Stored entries
--- START ---

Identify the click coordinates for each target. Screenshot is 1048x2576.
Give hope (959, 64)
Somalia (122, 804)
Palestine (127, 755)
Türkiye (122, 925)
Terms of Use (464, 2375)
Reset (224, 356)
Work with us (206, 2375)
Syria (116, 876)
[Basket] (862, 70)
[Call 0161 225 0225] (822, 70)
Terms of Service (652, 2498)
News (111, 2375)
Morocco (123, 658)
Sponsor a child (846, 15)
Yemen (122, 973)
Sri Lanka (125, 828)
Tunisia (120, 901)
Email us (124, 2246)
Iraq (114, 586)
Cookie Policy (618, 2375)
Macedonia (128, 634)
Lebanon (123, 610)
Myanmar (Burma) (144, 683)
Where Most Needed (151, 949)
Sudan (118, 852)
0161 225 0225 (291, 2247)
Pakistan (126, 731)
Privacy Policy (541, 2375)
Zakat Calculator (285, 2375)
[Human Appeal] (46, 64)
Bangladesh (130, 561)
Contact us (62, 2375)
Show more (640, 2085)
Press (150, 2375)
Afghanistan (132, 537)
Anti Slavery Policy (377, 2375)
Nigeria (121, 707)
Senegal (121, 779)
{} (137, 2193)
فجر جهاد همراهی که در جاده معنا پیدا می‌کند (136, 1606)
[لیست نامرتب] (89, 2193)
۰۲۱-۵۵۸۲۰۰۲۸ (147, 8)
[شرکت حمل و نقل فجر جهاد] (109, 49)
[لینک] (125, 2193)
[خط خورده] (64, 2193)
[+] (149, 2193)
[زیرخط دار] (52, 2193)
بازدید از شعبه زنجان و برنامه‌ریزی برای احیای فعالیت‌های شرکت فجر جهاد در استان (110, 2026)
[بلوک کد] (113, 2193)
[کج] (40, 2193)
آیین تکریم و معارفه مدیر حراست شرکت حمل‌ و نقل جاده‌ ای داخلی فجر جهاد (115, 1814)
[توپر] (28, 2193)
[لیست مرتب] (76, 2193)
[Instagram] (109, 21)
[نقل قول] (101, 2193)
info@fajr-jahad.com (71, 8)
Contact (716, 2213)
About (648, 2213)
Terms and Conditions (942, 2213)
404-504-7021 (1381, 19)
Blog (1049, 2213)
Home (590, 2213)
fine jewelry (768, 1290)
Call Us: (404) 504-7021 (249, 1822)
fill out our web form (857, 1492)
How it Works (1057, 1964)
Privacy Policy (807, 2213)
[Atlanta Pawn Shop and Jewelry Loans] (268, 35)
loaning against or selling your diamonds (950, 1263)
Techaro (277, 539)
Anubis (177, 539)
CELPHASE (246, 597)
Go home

--- END ---

Assigned task ▸ Could you restate word for word the lines above, from the one that contains "[لیست نامرتب] (89, 2193)" through the one that contains "Call Us: (404) 504-7021 (249, 1822)", and no others?

Output for this exercise ▸
[لیست نامرتب] (89, 2193)
۰۲۱-۵۵۸۲۰۰۲۸ (147, 8)
[شرکت حمل و نقل فجر جهاد] (109, 49)
[لینک] (125, 2193)
[خط خورده] (64, 2193)
[+] (149, 2193)
[زیرخط دار] (52, 2193)
بازدید از شعبه زنجان و برنامه‌ریزی برای احیای فعالیت‌های شرکت فجر جهاد در استان (110, 2026)
[بلوک کد] (113, 2193)
[کج] (40, 2193)
آیین تکریم و معارفه مدیر حراست شرکت حمل‌ و نقل جاده‌ ای داخلی فجر جهاد (115, 1814)
[توپر] (28, 2193)
[لیست مرتب] (76, 2193)
[Instagram] (109, 21)
[نقل قول] (101, 2193)
info@fajr-jahad.com (71, 8)
Contact (716, 2213)
About (648, 2213)
Terms and Conditions (942, 2213)
404-504-7021 (1381, 19)
Blog (1049, 2213)
Home (590, 2213)
fine jewelry (768, 1290)
Call Us: (404) 504-7021 (249, 1822)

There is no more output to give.